### EXCERPTED DATA

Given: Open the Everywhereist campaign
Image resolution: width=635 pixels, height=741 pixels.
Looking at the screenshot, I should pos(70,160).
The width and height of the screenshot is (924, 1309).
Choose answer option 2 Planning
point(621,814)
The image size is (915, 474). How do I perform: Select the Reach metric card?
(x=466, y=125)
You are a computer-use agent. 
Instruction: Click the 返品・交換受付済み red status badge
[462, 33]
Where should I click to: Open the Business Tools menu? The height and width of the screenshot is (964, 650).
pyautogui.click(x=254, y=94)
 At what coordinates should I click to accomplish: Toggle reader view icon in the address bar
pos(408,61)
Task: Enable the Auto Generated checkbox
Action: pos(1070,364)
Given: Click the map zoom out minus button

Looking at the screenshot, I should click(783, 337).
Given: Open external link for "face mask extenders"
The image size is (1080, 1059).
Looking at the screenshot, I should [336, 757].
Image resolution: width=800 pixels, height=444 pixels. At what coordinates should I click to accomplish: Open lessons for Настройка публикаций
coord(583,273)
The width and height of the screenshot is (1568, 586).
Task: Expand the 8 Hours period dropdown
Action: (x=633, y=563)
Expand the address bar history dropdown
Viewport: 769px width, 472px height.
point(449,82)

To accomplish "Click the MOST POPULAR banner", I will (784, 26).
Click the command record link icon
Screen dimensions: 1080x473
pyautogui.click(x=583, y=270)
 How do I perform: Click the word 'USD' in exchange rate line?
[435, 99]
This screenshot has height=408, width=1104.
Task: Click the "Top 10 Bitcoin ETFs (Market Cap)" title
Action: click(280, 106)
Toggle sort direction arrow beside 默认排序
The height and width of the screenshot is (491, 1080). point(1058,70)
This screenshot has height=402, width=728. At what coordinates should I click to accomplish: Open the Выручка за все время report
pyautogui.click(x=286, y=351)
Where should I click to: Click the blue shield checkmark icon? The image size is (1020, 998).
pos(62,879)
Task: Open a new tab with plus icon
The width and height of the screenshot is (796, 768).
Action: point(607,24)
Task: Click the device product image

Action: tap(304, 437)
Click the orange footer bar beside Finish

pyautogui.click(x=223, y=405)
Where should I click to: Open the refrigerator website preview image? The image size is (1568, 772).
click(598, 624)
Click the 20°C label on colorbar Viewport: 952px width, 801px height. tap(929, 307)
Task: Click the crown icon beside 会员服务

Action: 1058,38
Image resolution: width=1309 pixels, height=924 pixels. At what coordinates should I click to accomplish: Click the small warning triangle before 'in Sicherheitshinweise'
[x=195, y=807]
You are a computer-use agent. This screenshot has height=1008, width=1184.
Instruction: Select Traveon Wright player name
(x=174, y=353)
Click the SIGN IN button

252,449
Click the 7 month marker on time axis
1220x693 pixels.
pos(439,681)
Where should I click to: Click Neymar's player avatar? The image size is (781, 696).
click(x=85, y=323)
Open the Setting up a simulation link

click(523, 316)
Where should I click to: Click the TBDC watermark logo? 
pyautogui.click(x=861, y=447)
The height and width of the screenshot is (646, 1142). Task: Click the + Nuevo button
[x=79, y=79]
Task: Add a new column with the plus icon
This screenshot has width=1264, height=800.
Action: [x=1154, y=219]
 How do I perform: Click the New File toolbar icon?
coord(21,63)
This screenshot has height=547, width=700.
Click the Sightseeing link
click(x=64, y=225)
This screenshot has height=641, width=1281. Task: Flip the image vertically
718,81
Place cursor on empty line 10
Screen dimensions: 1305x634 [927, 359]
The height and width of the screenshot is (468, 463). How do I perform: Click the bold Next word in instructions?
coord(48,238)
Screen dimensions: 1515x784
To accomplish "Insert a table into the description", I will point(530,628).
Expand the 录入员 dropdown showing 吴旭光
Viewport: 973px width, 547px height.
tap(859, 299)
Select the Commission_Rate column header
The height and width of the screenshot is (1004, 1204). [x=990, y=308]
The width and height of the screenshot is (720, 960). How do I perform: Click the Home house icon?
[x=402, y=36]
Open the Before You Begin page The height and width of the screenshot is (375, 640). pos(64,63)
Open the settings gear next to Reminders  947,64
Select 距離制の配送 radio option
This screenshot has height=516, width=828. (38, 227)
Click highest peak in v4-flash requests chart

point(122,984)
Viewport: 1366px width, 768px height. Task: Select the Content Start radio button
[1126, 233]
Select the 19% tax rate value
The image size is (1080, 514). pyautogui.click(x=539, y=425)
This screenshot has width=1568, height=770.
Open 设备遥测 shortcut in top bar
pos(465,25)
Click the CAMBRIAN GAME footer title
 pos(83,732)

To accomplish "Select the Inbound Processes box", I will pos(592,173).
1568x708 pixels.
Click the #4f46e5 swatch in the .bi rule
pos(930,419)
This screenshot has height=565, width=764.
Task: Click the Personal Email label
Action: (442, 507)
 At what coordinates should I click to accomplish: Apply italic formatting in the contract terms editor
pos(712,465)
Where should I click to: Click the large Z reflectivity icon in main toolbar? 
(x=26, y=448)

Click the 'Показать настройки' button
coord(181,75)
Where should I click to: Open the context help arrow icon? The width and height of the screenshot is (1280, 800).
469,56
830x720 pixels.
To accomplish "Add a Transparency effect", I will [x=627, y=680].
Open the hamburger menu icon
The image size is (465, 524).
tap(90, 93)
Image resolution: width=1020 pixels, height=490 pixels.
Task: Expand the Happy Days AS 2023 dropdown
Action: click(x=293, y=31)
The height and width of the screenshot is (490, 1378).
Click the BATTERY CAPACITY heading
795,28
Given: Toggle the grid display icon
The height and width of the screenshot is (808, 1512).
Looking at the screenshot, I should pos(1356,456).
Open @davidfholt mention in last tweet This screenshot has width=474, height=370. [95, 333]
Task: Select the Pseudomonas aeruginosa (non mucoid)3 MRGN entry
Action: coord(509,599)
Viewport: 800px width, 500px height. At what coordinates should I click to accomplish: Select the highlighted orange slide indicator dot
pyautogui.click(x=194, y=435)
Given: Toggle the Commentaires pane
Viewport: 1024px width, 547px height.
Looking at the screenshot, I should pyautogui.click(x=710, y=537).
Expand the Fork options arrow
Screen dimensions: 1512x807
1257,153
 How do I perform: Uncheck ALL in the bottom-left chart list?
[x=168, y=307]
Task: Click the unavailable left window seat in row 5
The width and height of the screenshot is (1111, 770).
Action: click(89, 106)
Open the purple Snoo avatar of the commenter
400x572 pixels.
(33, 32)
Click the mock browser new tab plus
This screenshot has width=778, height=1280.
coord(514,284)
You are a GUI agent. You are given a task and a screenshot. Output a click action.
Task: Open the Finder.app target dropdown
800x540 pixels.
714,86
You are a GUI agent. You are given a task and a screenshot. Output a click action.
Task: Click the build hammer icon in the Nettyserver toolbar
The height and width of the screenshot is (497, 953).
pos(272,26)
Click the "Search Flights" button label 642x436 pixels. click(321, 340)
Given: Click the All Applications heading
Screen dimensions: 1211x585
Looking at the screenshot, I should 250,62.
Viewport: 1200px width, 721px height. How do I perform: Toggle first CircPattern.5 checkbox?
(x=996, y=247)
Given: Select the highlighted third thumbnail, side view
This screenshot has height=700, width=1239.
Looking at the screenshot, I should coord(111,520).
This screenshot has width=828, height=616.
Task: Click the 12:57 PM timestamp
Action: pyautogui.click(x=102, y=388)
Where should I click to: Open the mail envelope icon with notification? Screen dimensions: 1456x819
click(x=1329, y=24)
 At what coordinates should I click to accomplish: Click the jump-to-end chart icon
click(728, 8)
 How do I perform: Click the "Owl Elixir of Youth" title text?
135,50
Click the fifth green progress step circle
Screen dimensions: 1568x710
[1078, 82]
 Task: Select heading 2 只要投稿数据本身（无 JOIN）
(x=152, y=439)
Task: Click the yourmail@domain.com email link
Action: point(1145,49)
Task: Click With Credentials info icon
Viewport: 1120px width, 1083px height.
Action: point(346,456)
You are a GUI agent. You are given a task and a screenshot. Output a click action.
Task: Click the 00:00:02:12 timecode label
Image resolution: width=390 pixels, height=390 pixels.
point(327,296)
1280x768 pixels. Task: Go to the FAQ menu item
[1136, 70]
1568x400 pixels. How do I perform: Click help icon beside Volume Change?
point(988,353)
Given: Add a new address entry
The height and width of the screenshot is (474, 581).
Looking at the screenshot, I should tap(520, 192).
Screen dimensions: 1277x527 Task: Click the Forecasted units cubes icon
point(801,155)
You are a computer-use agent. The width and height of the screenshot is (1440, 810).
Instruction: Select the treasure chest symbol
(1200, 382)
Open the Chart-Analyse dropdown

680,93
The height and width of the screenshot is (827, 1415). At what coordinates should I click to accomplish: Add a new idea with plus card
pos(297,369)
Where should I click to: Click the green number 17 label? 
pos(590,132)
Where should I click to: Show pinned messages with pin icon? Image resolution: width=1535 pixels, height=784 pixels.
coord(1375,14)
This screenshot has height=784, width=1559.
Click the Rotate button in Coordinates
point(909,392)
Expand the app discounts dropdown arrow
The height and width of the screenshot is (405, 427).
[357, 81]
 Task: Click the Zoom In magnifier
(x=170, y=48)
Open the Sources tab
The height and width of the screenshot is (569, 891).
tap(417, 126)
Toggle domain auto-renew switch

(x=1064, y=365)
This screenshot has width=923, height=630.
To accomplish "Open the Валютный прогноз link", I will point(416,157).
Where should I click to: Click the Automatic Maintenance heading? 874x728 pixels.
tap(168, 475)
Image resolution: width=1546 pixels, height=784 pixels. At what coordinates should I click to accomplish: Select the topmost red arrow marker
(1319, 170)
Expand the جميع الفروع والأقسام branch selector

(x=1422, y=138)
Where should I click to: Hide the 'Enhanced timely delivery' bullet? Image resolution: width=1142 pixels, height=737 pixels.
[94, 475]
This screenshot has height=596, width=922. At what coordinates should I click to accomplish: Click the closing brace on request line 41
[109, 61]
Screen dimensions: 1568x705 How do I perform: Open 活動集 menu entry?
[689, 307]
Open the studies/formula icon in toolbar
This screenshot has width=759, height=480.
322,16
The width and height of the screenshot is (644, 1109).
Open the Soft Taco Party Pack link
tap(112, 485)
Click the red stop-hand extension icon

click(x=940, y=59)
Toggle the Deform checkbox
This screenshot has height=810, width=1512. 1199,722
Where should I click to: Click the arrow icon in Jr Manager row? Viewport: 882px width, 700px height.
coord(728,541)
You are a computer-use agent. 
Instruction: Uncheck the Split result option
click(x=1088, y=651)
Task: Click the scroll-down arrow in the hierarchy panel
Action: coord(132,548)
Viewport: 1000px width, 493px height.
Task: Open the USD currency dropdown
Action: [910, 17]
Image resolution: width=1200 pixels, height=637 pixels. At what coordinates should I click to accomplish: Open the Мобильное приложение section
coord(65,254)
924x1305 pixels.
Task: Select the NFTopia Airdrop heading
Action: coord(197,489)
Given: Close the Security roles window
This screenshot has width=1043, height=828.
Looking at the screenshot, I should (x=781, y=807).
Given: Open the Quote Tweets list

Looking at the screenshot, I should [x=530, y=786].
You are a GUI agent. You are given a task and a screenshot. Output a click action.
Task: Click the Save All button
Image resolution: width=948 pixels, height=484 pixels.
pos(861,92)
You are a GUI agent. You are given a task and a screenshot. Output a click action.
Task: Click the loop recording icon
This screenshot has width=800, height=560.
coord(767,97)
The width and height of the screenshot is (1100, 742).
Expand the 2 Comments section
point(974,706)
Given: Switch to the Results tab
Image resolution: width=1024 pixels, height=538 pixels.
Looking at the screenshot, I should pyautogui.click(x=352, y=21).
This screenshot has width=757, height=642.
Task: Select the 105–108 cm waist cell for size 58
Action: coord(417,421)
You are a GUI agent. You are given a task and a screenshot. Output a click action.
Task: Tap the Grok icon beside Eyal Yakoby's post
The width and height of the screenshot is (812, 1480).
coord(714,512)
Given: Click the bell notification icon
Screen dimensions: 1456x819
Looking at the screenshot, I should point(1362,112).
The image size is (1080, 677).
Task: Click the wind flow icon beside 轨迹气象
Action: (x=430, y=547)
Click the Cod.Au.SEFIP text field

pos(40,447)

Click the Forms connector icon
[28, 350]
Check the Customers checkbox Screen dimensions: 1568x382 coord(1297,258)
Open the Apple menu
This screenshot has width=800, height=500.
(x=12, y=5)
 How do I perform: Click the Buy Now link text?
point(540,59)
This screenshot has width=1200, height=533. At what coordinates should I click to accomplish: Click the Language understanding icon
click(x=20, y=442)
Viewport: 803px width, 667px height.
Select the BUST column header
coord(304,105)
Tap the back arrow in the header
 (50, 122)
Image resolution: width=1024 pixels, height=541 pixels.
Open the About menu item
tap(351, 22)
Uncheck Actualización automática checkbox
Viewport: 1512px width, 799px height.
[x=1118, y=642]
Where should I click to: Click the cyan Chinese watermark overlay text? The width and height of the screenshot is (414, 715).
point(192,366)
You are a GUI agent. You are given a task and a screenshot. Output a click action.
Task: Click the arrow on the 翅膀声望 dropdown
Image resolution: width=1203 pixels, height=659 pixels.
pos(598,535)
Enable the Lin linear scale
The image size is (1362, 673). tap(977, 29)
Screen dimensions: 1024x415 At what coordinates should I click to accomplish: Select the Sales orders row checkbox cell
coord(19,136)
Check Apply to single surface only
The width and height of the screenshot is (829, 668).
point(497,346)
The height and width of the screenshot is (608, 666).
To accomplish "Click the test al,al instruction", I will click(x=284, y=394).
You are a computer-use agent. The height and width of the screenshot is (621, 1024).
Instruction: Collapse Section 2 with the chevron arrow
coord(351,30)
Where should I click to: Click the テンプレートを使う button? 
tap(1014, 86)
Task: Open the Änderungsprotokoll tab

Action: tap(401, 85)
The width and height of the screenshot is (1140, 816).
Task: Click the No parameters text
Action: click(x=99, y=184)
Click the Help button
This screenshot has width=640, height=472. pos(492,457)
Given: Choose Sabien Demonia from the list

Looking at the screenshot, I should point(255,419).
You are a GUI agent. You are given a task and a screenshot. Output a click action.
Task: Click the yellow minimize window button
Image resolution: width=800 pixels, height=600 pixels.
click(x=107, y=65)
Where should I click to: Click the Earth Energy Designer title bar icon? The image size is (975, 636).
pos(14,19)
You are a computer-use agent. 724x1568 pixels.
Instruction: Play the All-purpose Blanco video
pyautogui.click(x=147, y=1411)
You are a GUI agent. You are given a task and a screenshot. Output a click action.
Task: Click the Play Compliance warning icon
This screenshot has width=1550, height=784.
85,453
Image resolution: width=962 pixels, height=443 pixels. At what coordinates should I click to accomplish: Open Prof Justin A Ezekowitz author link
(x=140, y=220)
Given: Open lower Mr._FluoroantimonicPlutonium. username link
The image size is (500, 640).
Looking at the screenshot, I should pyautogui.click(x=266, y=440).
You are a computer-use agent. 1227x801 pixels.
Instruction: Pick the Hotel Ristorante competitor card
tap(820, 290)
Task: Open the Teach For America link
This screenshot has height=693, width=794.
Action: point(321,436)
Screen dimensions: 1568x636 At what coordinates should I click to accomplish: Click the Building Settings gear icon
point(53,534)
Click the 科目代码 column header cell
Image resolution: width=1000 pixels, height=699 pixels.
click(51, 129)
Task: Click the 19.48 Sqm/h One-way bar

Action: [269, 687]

### TRY IT
Reproduce verbatim the lines above, from the line with "Given: Toggle the grid display icon" through the line with "Given: Toggle the Commentaires pane".

### ANSWER BELOW
Given: Toggle the grid display icon
The height and width of the screenshot is (808, 1512).
Looking at the screenshot, I should pos(1356,456).
Open @davidfholt mention in last tweet This screenshot has width=474, height=370. [95, 333]
Task: Select the Pseudomonas aeruginosa (non mucoid)3 MRGN entry
Action: coord(509,599)
Viewport: 800px width, 500px height. At what coordinates should I click to accomplish: Select the highlighted orange slide indicator dot
pyautogui.click(x=194, y=435)
Given: Toggle the Commentaires pane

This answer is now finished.